P (Space and Planetary Sciences ) » P-PS Planetary Sciences

[P-PS07] Solar System Small Bodies: Explorations of Ryugu, Bennu, and the Solar System at Large

convener:Taishi Nakamoto(Tokyo Institute of Technology), Tatsuaki Okada(Institute of Space and Astronautical Science, Japan Aerospace Exploration Agency), Dante S Lauretta(University of Arizona), Masateru Ishiguro(Department of Physics and Astronomy, Seoul National University)

[PPS07-09] Highly Porous Asteroid 162173 Ryugu Derived from Lowest Temperatures in a Day

*Tatsuaki Okada1,2, Tetsuya Fukuhara3, Satoshi Tanaka1, Takehiko Arai4, Naoya Sakatani1, Yuri Shimaki1, Hiroki Senshu5, Hirohide Demura6, Kentaro Suko6, Tomohiko Sekiguchi7, Toru Kouyama8, Ayumu Ohsugi1,2 (1.Institute of Space and Astronautical Science, Japan Aerospace Exploration Agency, 2.University of Tokyo, 3.Rikkyo University, 4.Ashikaga University, 5.Chiba Institute of Technology, 6.University of Aizu, 7.Hokkaido University of Education, 8.National Institute of Advanced Industrial Science and Technology)

Keywords:Hayabsua2, Thermal Infrared Imager, Thermal Inertia, Lowest Temperature

Introduction: Thermal inertia is the index of thermophysical properties of materials on earth and planetary bodies, which is derived from the temperature profile in a day-night cycle. Lower thermal inertia indicates a granular or porous materials, while higher thermal inertia suggests a dense, consolidated materials. In the Hayabusa2 mission, global, local, and close-up thermal images have been taken using a thermal infrared imager TIR to investigate the distribution of thermal inertia on the C-type asteroid 162173 Ryugu [1]. As a result comparing with the calculations for a given uniform thermal inertia from 50 to 1000 [J m-2 K-1 s-0.5: hereafter, tiu] on the asteroid shape model, and confirming the temperatures of boulders of various size range from < 1 to 100 m scales, it is concluded that the global thermal inertia of Ryugu is about 300 ± 100 tiu, which lower than the typical thermal inertia of carbonaceous chondrites, and that Ryugu is a rubble-pile asteroid composed of highly-porous materials, accreted from impact fragments of a “porous” parent body, and the most part of the parent body was in the low degree of consolidation [2].

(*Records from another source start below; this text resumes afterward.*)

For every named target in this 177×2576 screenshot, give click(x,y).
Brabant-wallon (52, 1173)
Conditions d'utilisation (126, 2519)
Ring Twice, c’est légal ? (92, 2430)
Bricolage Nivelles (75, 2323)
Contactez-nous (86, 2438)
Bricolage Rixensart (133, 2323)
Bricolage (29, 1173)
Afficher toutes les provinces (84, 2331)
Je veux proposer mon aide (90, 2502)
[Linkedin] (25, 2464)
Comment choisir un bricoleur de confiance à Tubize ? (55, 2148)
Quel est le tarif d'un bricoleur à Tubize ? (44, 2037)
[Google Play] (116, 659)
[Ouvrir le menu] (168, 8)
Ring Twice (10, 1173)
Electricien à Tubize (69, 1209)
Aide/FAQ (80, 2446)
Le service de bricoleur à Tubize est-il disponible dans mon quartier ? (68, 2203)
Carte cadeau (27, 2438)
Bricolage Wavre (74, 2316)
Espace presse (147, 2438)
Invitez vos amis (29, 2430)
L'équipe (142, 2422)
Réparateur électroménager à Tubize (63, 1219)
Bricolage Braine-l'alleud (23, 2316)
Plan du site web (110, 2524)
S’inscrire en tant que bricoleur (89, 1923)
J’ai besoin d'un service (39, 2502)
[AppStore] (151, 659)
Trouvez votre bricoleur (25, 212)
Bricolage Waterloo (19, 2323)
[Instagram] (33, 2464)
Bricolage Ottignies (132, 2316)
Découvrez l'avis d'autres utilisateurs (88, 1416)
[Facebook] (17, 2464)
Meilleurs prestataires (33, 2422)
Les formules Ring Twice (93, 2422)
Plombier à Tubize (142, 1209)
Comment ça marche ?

Thermal Inertia Estimate by TIR: There are several ways to derive the thermal inertia of an asteroid: 1) peak temperature in a day, 2) delay of peak temperature from the local noon, 3) fitting the diurnal temperature curves (hopefully considering the surface roughness), 4) cooling rate after sunset, 5) warming rate after sunrise, 6) lowest temperatures just before sunrise. For the initial analysis, we have taken the methods 1) to 3) to derive thermal inertia, but not considering the surface roughness, which is enough to characterize the thermal inertia much higher than the case of sandy or granular regolith (<100 tiu), and much lower than the typical primitive meteorites (> 600 tiu) or even dense rocks (> 1000 tiu) [2]. Afterwards, we considered the surface roughness at the same time to fit the diurnal temperature profiles much better to derive it thermal inertia of 225 ± 45 tiu, with the roughness of 0.41 ± 0.08 [3].

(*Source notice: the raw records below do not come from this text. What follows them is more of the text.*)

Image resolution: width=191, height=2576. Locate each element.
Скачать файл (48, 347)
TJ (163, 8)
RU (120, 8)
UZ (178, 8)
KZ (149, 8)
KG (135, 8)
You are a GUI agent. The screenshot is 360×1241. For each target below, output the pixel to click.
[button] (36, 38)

In this study, we used the method 6), when we observed the asteroid from a large phase angle of > 40° and at the solar distance of 0.98 to 0.99 au, during Box-B observations on 22 to 24 August 2019. The surface roughness is not considered but it is less effective in the nighttime. Temperatures before sunrise correspond to the apparent thermal inertia of 200 to 300 tiu, which is basically the same as the values derived from the daytime observations.

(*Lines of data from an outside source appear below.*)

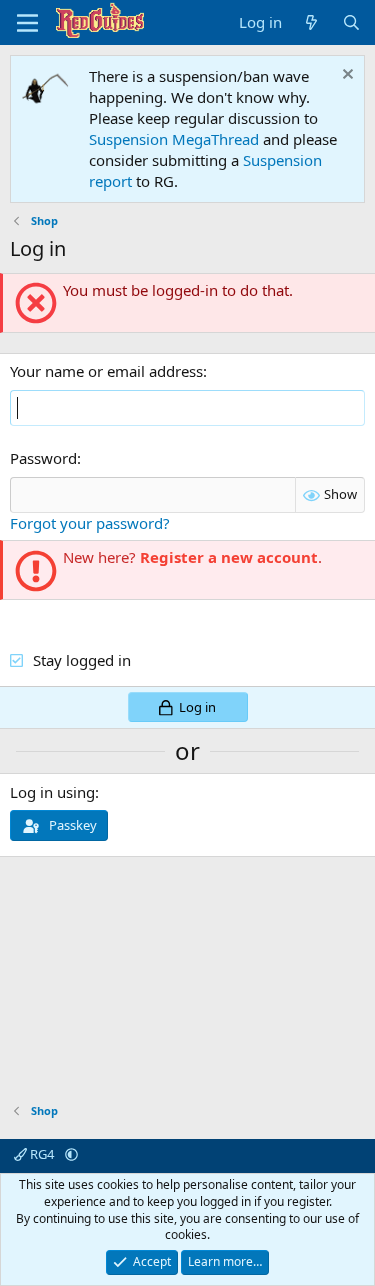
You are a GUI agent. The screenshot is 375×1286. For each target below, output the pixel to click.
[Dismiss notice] (345, 76)
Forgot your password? (90, 523)
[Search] (351, 22)
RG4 (42, 1154)
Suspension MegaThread (174, 139)
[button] (71, 1154)
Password (43, 458)
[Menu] (27, 23)
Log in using (52, 792)
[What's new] (311, 22)
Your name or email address (106, 371)
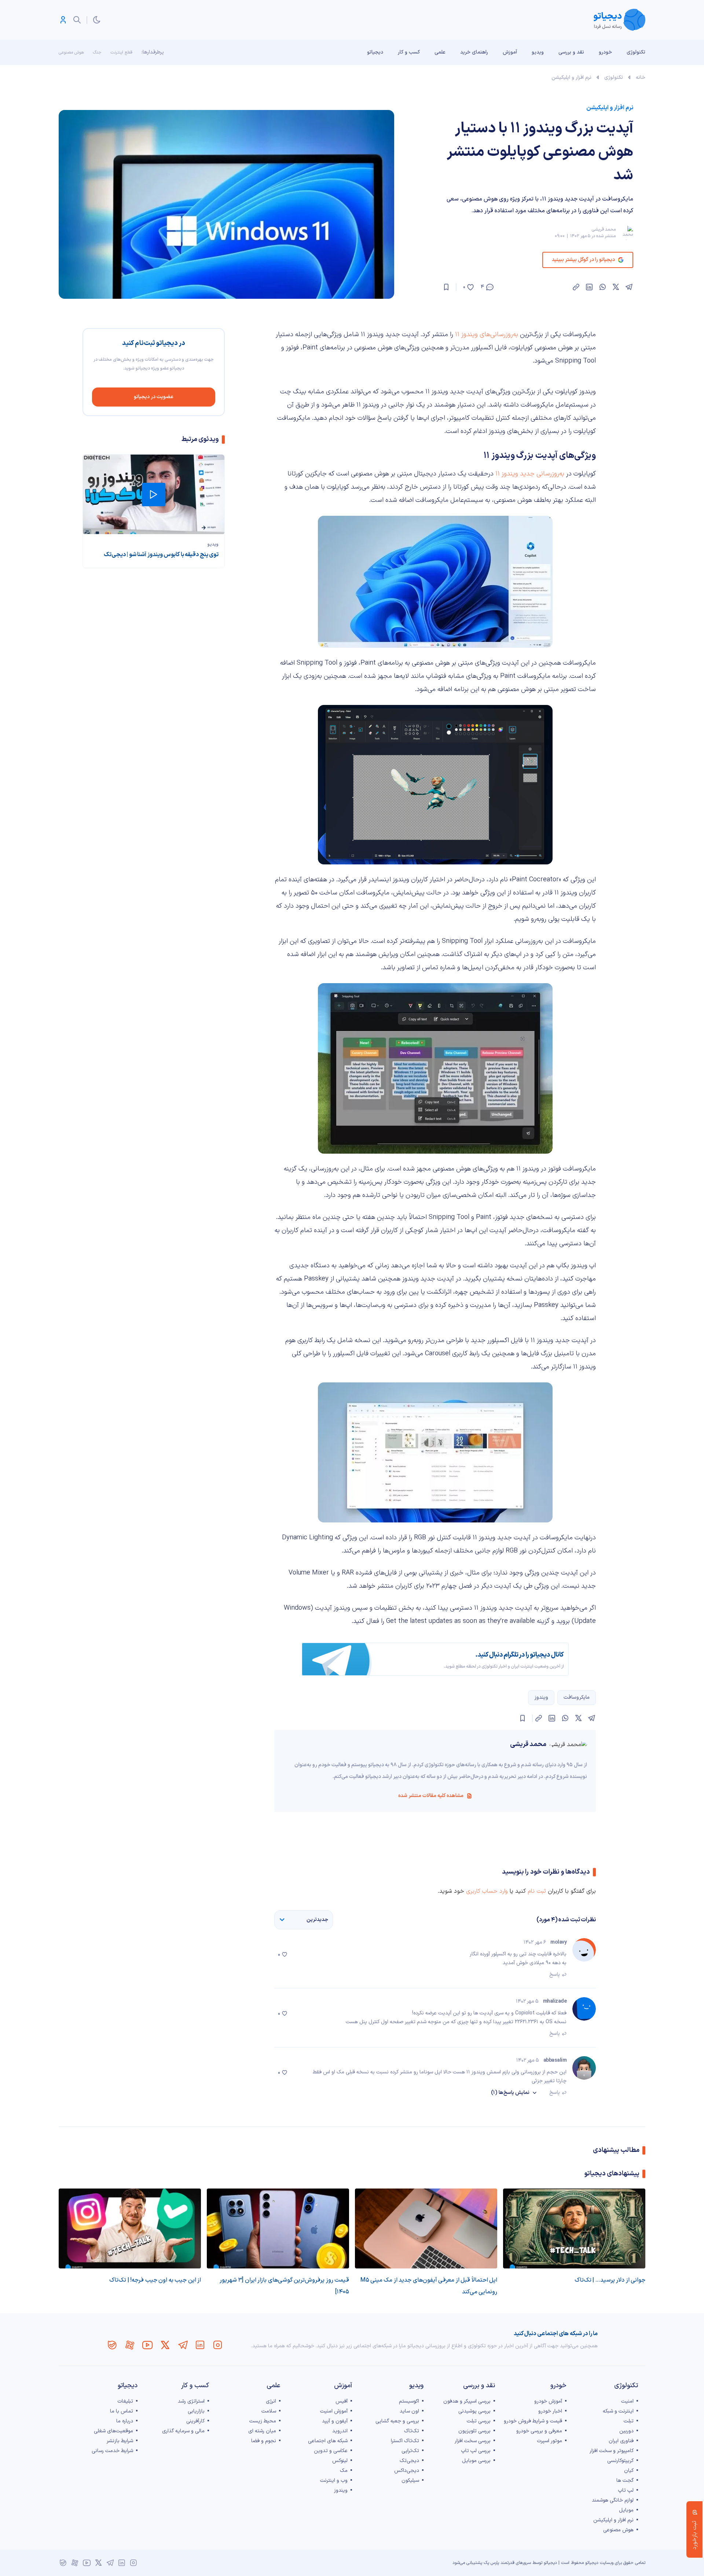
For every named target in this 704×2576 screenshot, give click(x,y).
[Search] (77, 19)
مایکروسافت (577, 1697)
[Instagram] (218, 2345)
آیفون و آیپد (335, 2421)
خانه (640, 77)
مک (344, 2470)
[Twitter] (165, 2345)
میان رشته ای (262, 2431)
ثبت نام (537, 1891)
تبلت (629, 2421)
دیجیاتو (375, 52)
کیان (629, 2470)
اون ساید (409, 2411)
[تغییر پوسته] (96, 19)
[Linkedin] (200, 2345)
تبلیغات (125, 2401)
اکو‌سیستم (409, 2401)
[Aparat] (130, 2345)
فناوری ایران (621, 2441)
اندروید (340, 2431)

Acknowledgments: The authors appreciate all the members of the Hayabusa2 Project and supporting staff for their technical assistance and scientific discussions. This research is partly supported by the JSPS KAKENHI No. J17H06459 (Aqua Planetology), and the Core-to-Core program “International Network of Planetary Sciences”.

References: [1] Okada T, et al. (2017) SSR 208, 255-286, [2] Okada, T. et al. (2020) Nature in print, [3] Shimaki Y. et al. submitted to Icarus.